CHAPTER 1

WHAT IS HEART DISEASE, ANYWAY?

The main underlying theme of this book is heart disease – what causes it and what doesn’t. But the term ‘heart disease’ is virtually meaningless. A pedant would say that heart disease is a ‘disease of the heart’, but there are hundreds of them, most with complex names – myocarditis, pericarditis, ventricular hypertrophy, Woff-Parkinson-White Syndrome, to name but four.

Fig. 1 Blockage in right coronal artery

Dr Malcolm Kendrick

However, the big daddy, the one that kills most people, is not truly a disease of the heart at all. It is a disease of the arteries that supply blood to the heart, and is usually called atherosclerosis. ‘Athero’, or ‘atheroma’, describes the build up of grey-white/fatty gunk in the artery walls. These thickenings are sometimes called atheromatous plaques, or just plaques. ‘Sclerosis’ means general thickening and hardening. One of the other confusing elements when reading about heart disease is the amount of jargon. AKA medical terminology.

Atheromatous plaques come in many different varieties. The American Heart Association even has a grading system from one to five, and then further subsections into type 5(i) and 5(ii) … and probably type 4(B), subsection (ii) paragraph 6. You get the picture.

Plaques are generally thought to progress from an initial ‘fatty streak’, as found in the arteries of most ten-year-olds, which gradually becomes bigger and thicker.
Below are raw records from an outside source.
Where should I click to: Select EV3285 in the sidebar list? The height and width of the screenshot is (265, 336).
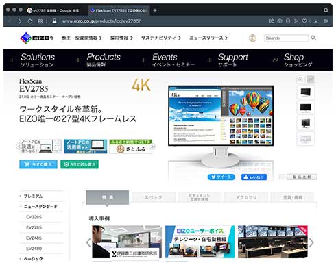point(34,217)
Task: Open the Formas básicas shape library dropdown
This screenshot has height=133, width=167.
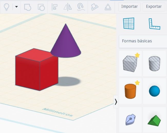Action: (x=143, y=41)
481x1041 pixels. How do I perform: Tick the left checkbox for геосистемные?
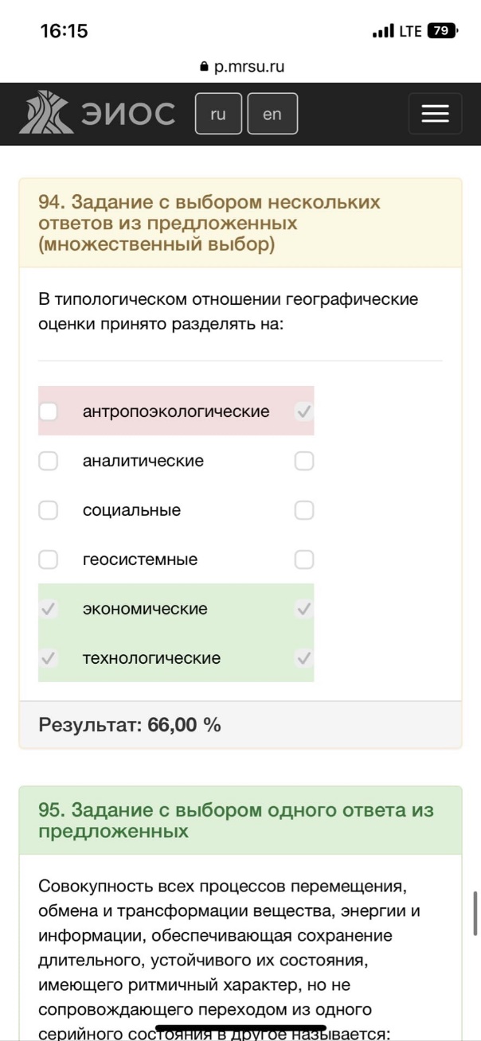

Eventually, the plaques can reach the point where they actually calcify, turning arteries into stiff, almost bonelike tubes. The process of turning from a fatty streak into a calcified plaque is supposed to take years and years, although no one knows for sure how long things take because no one has ever hung around to watch an individual plaque going through its lifecycle (not in a human being, at least). The general assumption seems to be that it all takes decades.

Having said this, it is not the mature, stiff, calcified plaque that is the problem; it is an intermediate stage, the so-called ‘unstable’ plaque. At some point during their (allegedly) slow development, plaques turn into something that looks like a cyst lurking within the artery wall; a thin capsule surrounding a semi-liquid centre full of goo. This goo is made of all sorts of stuff. Fats, dead white cells, broken down bits of blood clot etc.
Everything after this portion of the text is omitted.